:: SELECTED EXCERPT ::
The Saga of the Reindeer of South Georgia Island
Sometimes it’s not pretty when we have to undo our ecological mistakes.
Reindeer and penguins are both at home in snowy expanses, but they’re not supposed to be together. After all, reindeer live in the Northern Hemisphere, penguins in the Southern. Yet for some 100 years, a split second in their natural histories, they shared an island. Their unlikely coexistence seemed “quite peaceful,” says Carl Erik Kilander, who first saw them together in 2004. “They did not seem to pay much attention to each other.” It didn’t end quite so peacefully.
Far out in the South Atlantic Ocean, more than 1,000 miles east of Cape Horn, Argentina, the island of South Georgia is an unforgiving place. Glaciers cover much of the land, and gales pound the jagged coast. This was the place where north and south ended up together.
For decades, no one knew how many reindeer roamed on South Georgia. In 2012, when Kilander, a Norwegian naturalist with experience in reindeer management, trekked through the island’s steep terrain to find out, he and his colleagues counted around 2,000, and guessed there was another 1,000 they missed. Later, they found out that the island had harbored more than twice that number. But by then, almost all of them were dead.
South Georgia—slightly larger than New York’s Long Island—is home to tens of millions of birds, including albatrosses, petrels, and penguins. For millennia, the island’s isolation kept them safe from human interference. But the 18th and 19th centuries brought intrepid seafarers, and in 1904, Carl Anton Larsen, an Antarctic explorer from Norway, set up a commercial whaling operation on South Georgia. Soon, the place bustled with even more life—and death.

:: STATED EXERCISE 1 ::
In the piece on the reindeer of South Georgia Island:
(a) In what year did Kilander first see the reindeer and penguins together?
(b) How far east of Cape Horn does South Georgia lie?
(c) Who set up a commercial whaling operation on South Georgia in 1904?
:: STATED EXERCISE 2 ::
Retype the passage of the reindeer of South Georgia piece between "The Saga of" and "quite so peacefully.", inclusive.

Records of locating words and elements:
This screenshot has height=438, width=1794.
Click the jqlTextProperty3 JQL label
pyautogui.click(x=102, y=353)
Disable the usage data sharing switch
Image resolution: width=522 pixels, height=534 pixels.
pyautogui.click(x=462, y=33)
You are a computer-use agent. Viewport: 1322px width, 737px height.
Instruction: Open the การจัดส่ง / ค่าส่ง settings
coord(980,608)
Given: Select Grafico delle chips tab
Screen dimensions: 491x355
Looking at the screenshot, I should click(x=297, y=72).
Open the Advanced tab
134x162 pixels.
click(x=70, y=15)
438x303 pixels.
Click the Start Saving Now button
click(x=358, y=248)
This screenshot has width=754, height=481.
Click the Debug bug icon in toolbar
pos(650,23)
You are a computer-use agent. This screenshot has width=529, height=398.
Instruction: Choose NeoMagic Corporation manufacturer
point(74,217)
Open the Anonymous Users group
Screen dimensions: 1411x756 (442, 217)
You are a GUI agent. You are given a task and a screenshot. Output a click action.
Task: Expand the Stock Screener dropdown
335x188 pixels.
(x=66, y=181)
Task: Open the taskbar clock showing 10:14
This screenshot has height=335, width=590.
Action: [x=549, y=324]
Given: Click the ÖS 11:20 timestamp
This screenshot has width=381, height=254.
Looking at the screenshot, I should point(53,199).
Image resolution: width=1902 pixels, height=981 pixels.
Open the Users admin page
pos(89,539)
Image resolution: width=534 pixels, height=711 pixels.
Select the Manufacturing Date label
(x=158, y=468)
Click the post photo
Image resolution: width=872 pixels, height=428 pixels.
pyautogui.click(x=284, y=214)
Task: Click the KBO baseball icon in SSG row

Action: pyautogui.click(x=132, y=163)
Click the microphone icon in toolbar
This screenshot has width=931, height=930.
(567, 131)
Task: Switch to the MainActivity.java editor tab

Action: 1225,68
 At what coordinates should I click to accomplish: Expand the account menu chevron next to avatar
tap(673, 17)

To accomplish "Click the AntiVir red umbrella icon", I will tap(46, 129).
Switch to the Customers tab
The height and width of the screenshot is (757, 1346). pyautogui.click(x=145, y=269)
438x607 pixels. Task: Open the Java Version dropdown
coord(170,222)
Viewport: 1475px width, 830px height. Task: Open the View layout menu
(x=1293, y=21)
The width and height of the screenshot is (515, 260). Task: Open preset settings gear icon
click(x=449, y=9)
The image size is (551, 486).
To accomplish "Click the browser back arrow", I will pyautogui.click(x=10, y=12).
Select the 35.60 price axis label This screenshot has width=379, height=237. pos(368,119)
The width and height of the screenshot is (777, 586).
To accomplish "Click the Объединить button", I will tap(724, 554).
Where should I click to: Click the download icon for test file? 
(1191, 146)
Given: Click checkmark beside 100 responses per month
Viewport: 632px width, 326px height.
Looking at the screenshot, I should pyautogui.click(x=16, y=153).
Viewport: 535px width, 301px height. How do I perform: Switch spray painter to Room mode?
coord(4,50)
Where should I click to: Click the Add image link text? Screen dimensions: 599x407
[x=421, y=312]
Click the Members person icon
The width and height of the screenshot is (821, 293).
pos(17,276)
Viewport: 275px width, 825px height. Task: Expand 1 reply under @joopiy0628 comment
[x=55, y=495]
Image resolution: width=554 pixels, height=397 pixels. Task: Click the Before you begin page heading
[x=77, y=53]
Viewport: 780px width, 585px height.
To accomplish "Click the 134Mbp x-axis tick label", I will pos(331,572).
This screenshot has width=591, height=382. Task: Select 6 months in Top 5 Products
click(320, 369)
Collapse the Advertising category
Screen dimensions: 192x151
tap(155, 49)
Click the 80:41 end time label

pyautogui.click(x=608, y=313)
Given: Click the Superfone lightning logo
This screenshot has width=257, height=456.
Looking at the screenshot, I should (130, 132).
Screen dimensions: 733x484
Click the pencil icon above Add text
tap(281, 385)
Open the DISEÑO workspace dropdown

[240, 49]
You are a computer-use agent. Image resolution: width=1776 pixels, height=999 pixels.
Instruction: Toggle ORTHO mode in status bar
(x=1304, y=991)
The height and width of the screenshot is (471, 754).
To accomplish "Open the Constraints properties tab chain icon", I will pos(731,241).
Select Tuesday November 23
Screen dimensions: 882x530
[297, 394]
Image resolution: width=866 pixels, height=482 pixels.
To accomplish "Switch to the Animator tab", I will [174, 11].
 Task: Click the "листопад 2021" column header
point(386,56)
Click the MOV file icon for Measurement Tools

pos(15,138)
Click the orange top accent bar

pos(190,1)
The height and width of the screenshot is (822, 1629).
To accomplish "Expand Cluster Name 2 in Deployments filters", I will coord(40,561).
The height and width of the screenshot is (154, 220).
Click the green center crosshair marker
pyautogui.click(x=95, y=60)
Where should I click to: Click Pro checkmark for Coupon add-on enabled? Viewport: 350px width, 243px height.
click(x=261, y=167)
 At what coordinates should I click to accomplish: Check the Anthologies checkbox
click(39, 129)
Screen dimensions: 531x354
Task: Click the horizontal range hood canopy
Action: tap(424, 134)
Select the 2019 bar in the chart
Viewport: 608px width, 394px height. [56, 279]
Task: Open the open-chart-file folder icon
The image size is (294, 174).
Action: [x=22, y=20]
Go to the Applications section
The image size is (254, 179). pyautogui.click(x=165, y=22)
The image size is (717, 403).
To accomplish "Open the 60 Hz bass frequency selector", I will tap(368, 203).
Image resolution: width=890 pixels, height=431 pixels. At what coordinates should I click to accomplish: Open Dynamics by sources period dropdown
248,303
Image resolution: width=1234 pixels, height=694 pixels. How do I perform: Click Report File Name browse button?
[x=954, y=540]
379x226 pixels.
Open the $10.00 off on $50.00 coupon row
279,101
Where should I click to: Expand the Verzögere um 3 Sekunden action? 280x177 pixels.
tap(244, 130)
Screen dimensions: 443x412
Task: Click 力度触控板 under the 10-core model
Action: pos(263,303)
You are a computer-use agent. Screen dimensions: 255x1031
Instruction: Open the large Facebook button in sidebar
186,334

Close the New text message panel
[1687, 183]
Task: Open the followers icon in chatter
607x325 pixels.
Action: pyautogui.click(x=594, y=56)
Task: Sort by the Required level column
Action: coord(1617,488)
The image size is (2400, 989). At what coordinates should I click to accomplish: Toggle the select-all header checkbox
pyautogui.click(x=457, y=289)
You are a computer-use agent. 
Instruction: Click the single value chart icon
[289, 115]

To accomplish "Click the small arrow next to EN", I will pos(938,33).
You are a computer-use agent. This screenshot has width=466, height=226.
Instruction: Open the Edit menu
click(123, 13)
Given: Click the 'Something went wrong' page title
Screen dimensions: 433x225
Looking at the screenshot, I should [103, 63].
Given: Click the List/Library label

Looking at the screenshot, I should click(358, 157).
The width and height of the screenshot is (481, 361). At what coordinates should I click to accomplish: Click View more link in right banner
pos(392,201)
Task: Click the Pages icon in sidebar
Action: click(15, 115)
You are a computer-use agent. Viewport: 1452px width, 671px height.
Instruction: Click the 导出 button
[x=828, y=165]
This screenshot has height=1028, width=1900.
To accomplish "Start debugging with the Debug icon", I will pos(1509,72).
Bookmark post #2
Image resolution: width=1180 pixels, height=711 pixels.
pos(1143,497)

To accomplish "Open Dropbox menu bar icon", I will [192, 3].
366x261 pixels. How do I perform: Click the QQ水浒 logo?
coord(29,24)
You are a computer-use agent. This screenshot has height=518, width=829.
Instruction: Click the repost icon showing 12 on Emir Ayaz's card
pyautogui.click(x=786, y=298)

:: EXERCISE SOLUTION 1 ::
(a) 2004
(b) More than 1,000 miles
(c) Carl Anton Larsen, an Antarctic explorer from Norway

:: EXERCISE SOLUTION 2 ::
The Saga of the Reindeer of South Georgia Island
Sometimes it’s not pretty when we have to undo our ecological mistakes.
Reindeer and penguins are both at home in snowy expanses, but they’re not supposed to be together. After all, reindeer live in the Northern Hemisphere, penguins in the Southern. Yet for some 100 years, a split second in their natural histories, they shared an island. Their unlikely coexistence seemed “quite peaceful,” says Carl Erik Kilander, who first saw them together in 2004. “They did not seem to pay much attention to each other.” It didn’t end quite so peacefully.